• Task directions:
Set every line of the listing down again, keeping it identical.

• Information supplied:
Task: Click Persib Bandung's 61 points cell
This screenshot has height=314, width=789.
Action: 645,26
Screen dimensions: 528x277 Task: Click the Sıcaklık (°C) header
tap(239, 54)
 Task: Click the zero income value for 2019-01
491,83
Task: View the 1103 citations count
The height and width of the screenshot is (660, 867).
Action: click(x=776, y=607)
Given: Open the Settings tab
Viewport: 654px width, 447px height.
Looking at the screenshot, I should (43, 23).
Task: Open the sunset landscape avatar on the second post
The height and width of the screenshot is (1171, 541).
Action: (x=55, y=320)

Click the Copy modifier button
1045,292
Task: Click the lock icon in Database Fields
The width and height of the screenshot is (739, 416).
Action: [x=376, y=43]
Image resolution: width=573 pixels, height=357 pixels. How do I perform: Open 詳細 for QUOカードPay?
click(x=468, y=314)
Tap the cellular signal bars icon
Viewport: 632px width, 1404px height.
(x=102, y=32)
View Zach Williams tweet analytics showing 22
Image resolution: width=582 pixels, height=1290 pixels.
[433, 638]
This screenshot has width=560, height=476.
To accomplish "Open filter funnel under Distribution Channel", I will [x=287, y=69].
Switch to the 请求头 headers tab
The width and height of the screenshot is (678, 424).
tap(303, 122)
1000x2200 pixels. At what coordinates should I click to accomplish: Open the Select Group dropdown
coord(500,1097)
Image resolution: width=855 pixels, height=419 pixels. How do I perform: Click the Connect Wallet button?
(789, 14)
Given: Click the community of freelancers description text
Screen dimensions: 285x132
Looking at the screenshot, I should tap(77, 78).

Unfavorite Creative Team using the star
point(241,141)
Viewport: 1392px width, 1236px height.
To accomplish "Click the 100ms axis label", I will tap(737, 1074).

• The answer:
Task: Click Persib Bandung's 61 points cell
This screenshot has height=314, width=789.
Action: 645,26
Screen dimensions: 528x277 Task: Click the Sıcaklık (°C) header
tap(239, 54)
 Task: Click the zero income value for 2019-01
491,83
Task: View the 1103 citations count
The height and width of the screenshot is (660, 867).
Action: click(x=776, y=607)
Given: Open the Settings tab
Viewport: 654px width, 447px height.
Looking at the screenshot, I should (43, 23).
Task: Open the sunset landscape avatar on the second post
The height and width of the screenshot is (1171, 541).
Action: (x=55, y=320)

Click the Copy modifier button
1045,292
Task: Click the lock icon in Database Fields
The width and height of the screenshot is (739, 416).
Action: [x=376, y=43]
Image resolution: width=573 pixels, height=357 pixels. How do I perform: Open 詳細 for QUOカードPay?
click(x=468, y=314)
Tap the cellular signal bars icon
Viewport: 632px width, 1404px height.
(x=102, y=32)
View Zach Williams tweet analytics showing 22
Image resolution: width=582 pixels, height=1290 pixels.
[433, 638]
This screenshot has width=560, height=476.
To accomplish "Open filter funnel under Distribution Channel", I will [x=287, y=69].
Switch to the 请求头 headers tab
The width and height of the screenshot is (678, 424).
tap(303, 122)
1000x2200 pixels. At what coordinates should I click to accomplish: Open the Select Group dropdown
coord(500,1097)
Image resolution: width=855 pixels, height=419 pixels. How do I perform: Click the Connect Wallet button?
(789, 14)
Given: Click the community of freelancers description text
Screen dimensions: 285x132
Looking at the screenshot, I should tap(77, 78).

Unfavorite Creative Team using the star
point(241,141)
Viewport: 1392px width, 1236px height.
To accomplish "Click the 100ms axis label", I will tap(737, 1074).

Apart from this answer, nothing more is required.